EXCERPTED TEXT:
━━━━━━━━━━━━━━━━━━━━

Re: [Rd] SUGGESTION: Settings to disable forked processing in R, e.g. parallel::mclapply()

2019-04-12 Thread Kevin Ushey
I think it's worth saying that mclapply() works as documented: it
relies on forking, and so doesn't work well in environments where it's
unsafe to fork. This is spelled out explicitly in the documentation of
?mclapply:

It is strongly discouraged to use these functions in GUI or embedded
environments, because it leads to several processes sharing the same
GUI which will likely cause chaos (and possibly crashes). Child
processes should never use on-screen graphics devices.

I believe the expectation is that users who need more control over the
kind of cluster that's used for parallel computations would instead
create the cluster themselves with e.g. `makeCluster()` and then use
`clusterApply()` / `parLapply()` or other APIs as appropriate.

In environments where forking works, `mclapply()` is nice because you
don't need to think -- the process is forked, and anything available
in your main session is automatically available in the child
processes. This is a nice convenience for when you know it's safe to
fork R (and know what you're doing is safe to do within a forked
process). When it's not safe, it's better to prefer the other APIs
available for computation on a cluster.

Forking can be unsafe and dangerous, but it's also convenient and
sometimes that convenience can outweigh the other concerns.

Finally, I want to add: the onus should be on the front-end to work
well with R, and not the other way around. I don't think it's fair to
impose extra work / an extra maintenance burden on the R Core team for
something that's already clearly documented ...

Best,
Kevin


On Fri, Apr 12, 2019 at 6:04 PM Travers Ching  wrote:
>
> Hi Inaki,
>
> > "Performant"... in terms of what. If the cost of copying the data
> > predominates over the computation time, maybe you didn't need
> > parallelization in the first place.
>
> Performant in terms of speed.  There's no copying in that example
> using `mclapply` and so it is significantly faster than other
> alternatives.
>
> It is a very simple and contrived example, but there are lots of
> applications that depend on processing of large data and benefit from
> multithreading.  For example, if I read in large sequencing data with
> `Rsamtools` and want to check sequences for a set of motifs.

━━━━━━━━━━━━━━━━━━━━

SOURCE DATA:
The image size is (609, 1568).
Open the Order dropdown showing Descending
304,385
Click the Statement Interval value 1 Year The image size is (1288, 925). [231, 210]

━━━━━━━━━━━━━━━━━━━━

GOAL 1: Please repeat the forked-processing thread above word for word, between "It is strongly" and "APIs as appropriate.", inclusive.
GOAL 2:
Answer these from the forked-processing thread above, one per line:
(a) What should child processes never use?
(b) Which two functions does the thread name for use after creating a cluster with `makeCluster()`?
(c) Which package is mentioned for reading in large sequencing data?
GOAL 3: List every distinct R function named in the forked-processing thread above.

FULL SOLUTION 1:
It is strongly discouraged to use these functions in GUI or embedded
environments, because it leads to several processes sharing the same
GUI which will likely cause chaos (and possibly crashes). Child
processes should never use on-screen graphics devices.

I believe the expectation is that users who need more control over the
kind of cluster that's used for parallel computations would instead
create the cluster themselves with e.g. `makeCluster()` and then use
`clusterApply()` / `parLapply()` or other APIs as appropriate.

FULL SOLUTION 2:
(a) On-screen graphics devices.
(b) `clusterApply()` and `parLapply()`.
(c) `Rsamtools`.

FULL SOLUTION 3:
mclapply()
makeCluster()
clusterApply()
parLapply()